# RECORDS SUPPLIED start
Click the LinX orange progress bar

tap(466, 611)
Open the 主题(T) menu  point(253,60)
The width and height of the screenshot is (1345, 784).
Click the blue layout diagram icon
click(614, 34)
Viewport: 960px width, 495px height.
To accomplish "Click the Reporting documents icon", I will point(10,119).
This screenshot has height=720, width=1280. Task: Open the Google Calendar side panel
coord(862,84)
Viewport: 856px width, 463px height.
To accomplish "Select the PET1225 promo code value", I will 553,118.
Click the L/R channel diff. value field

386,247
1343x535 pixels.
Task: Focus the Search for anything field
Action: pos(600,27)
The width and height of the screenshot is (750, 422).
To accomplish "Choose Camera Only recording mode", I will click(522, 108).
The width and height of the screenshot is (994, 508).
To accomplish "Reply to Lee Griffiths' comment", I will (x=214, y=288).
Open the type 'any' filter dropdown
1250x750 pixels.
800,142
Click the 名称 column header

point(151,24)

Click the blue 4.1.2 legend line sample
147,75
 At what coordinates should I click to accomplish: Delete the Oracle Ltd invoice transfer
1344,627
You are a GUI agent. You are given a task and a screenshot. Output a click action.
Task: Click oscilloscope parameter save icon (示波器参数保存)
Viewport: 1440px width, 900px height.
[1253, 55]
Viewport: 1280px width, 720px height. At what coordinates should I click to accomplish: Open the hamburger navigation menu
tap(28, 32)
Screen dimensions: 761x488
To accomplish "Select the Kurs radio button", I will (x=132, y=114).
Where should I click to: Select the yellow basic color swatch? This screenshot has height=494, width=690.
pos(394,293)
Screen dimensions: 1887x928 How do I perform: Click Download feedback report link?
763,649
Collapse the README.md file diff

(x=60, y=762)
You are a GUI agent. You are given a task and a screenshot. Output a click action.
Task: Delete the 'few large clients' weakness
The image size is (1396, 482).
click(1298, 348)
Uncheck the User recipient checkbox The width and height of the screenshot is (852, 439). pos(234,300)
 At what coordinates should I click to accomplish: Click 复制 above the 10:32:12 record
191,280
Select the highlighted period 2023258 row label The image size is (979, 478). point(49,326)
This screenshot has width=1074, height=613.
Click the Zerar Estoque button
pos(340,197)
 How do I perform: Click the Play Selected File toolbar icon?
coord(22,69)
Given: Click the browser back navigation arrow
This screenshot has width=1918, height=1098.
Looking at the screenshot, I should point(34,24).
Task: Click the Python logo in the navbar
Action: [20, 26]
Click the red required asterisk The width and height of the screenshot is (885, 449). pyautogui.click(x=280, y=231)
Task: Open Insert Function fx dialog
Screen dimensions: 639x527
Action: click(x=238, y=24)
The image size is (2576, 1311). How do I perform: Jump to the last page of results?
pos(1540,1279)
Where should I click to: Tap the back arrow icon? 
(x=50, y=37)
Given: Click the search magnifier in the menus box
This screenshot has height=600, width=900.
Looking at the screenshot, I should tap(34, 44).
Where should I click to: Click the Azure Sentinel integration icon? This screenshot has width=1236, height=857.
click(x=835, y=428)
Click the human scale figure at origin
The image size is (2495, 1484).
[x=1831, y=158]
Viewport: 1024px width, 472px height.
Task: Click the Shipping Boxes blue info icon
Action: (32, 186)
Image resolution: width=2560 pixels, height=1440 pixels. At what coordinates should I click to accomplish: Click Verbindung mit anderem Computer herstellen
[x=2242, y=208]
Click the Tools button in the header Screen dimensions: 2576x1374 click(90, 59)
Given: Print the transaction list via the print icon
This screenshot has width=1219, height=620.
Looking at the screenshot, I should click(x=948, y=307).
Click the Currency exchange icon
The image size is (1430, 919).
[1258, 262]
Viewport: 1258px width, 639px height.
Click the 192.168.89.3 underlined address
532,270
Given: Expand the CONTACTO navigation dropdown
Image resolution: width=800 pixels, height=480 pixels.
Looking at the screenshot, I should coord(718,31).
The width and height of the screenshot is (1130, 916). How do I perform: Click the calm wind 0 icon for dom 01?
# RECORDS SUPPLIED end
§ WRITTEN INSTRUCTION
Retype every line of the data entries above without changing anything.

§ SOLUTION FOR THIS EXERCISE
Click the LinX orange progress bar

tap(466, 611)
Open the 主题(T) menu  point(253,60)
The width and height of the screenshot is (1345, 784).
Click the blue layout diagram icon
click(614, 34)
Viewport: 960px width, 495px height.
To accomplish "Click the Reporting documents icon", I will point(10,119).
This screenshot has height=720, width=1280. Task: Open the Google Calendar side panel
coord(862,84)
Viewport: 856px width, 463px height.
To accomplish "Select the PET1225 promo code value", I will 553,118.
Click the L/R channel diff. value field

386,247
1343x535 pixels.
Task: Focus the Search for anything field
Action: pos(600,27)
The width and height of the screenshot is (750, 422).
To accomplish "Choose Camera Only recording mode", I will click(522, 108).
The width and height of the screenshot is (994, 508).
To accomplish "Reply to Lee Griffiths' comment", I will (x=214, y=288).
Open the type 'any' filter dropdown
1250x750 pixels.
800,142
Click the 名称 column header

point(151,24)

Click the blue 4.1.2 legend line sample
147,75
 At what coordinates should I click to accomplish: Delete the Oracle Ltd invoice transfer
1344,627
You are a GUI agent. You are given a task and a screenshot. Output a click action.
Task: Click oscilloscope parameter save icon (示波器参数保存)
Viewport: 1440px width, 900px height.
[1253, 55]
Viewport: 1280px width, 720px height. At what coordinates should I click to accomplish: Open the hamburger navigation menu
tap(28, 32)
Screen dimensions: 761x488
To accomplish "Select the Kurs radio button", I will (x=132, y=114).
Where should I click to: Select the yellow basic color swatch? This screenshot has height=494, width=690.
pos(394,293)
Screen dimensions: 1887x928 How do I perform: Click Download feedback report link?
763,649
Collapse the README.md file diff

(x=60, y=762)
You are a GUI agent. You are given a task and a screenshot. Output a click action.
Task: Delete the 'few large clients' weakness
The image size is (1396, 482).
click(1298, 348)
Uncheck the User recipient checkbox The width and height of the screenshot is (852, 439). pos(234,300)
 At what coordinates should I click to accomplish: Click 复制 above the 10:32:12 record
191,280
Select the highlighted period 2023258 row label The image size is (979, 478). point(49,326)
This screenshot has width=1074, height=613.
Click the Zerar Estoque button
pos(340,197)
 How do I perform: Click the Play Selected File toolbar icon?
coord(22,69)
Given: Click the browser back navigation arrow
This screenshot has width=1918, height=1098.
Looking at the screenshot, I should point(34,24).
Task: Click the Python logo in the navbar
Action: [20, 26]
Click the red required asterisk The width and height of the screenshot is (885, 449). pyautogui.click(x=280, y=231)
Task: Open Insert Function fx dialog
Screen dimensions: 639x527
Action: click(x=238, y=24)
The image size is (2576, 1311). How do I perform: Jump to the last page of results?
pos(1540,1279)
Where should I click to: Tap the back arrow icon? 
(x=50, y=37)
Given: Click the search magnifier in the menus box
This screenshot has height=600, width=900.
Looking at the screenshot, I should tap(34, 44).
Where should I click to: Click the Azure Sentinel integration icon? This screenshot has width=1236, height=857.
click(x=835, y=428)
Click the human scale figure at origin
The image size is (2495, 1484).
[x=1831, y=158]
Viewport: 1024px width, 472px height.
Task: Click the Shipping Boxes blue info icon
Action: (32, 186)
Image resolution: width=2560 pixels, height=1440 pixels. At what coordinates should I click to accomplish: Click Verbindung mit anderem Computer herstellen
[x=2242, y=208]
Click the Tools button in the header Screen dimensions: 2576x1374 click(90, 59)
Given: Print the transaction list via the print icon
This screenshot has width=1219, height=620.
Looking at the screenshot, I should click(x=948, y=307).
Click the Currency exchange icon
The image size is (1430, 919).
[1258, 262]
Viewport: 1258px width, 639px height.
Click the 192.168.89.3 underlined address
532,270
Given: Expand the CONTACTO navigation dropdown
Image resolution: width=800 pixels, height=480 pixels.
Looking at the screenshot, I should coord(718,31).
The width and height of the screenshot is (1130, 916). How do I perform: Click the calm wind 0 icon for dom 01?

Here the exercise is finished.